:: Exercise directions ::
The reply to the records below should contain exactly the lines from the line with "861x368 pixels." through the line with "Given: Select No", and nothing besides.

:: Extracted records ::
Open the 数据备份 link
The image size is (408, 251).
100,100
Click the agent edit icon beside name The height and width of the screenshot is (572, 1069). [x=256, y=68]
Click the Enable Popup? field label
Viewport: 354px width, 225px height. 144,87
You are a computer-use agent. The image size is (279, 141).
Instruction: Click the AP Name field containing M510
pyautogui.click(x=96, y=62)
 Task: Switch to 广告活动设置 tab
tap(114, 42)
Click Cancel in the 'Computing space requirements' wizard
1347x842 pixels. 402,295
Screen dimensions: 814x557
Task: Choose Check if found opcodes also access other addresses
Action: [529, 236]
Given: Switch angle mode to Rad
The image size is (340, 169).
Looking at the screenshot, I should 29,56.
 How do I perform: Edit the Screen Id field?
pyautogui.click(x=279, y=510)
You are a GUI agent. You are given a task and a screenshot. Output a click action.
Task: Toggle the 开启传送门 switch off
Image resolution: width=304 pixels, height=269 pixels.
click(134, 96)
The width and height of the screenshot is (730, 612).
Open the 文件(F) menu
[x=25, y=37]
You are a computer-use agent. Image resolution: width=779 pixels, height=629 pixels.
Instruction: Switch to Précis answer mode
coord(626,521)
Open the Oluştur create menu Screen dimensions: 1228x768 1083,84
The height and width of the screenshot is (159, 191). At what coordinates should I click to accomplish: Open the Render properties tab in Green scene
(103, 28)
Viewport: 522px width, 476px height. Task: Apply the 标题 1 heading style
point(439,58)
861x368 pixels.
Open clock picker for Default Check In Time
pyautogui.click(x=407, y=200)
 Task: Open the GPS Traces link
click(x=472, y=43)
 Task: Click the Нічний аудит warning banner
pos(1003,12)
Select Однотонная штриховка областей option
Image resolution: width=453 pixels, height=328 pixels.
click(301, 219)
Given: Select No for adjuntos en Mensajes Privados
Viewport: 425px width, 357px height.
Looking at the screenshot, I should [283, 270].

:: The answer ::
861x368 pixels.
Open clock picker for Default Check In Time
pyautogui.click(x=407, y=200)
 Task: Open the GPS Traces link
click(x=472, y=43)
 Task: Click the Нічний аудит warning banner
pos(1003,12)
Select Однотонная штриховка областей option
Image resolution: width=453 pixels, height=328 pixels.
click(301, 219)
Given: Select No for adjuntos en Mensajes Privados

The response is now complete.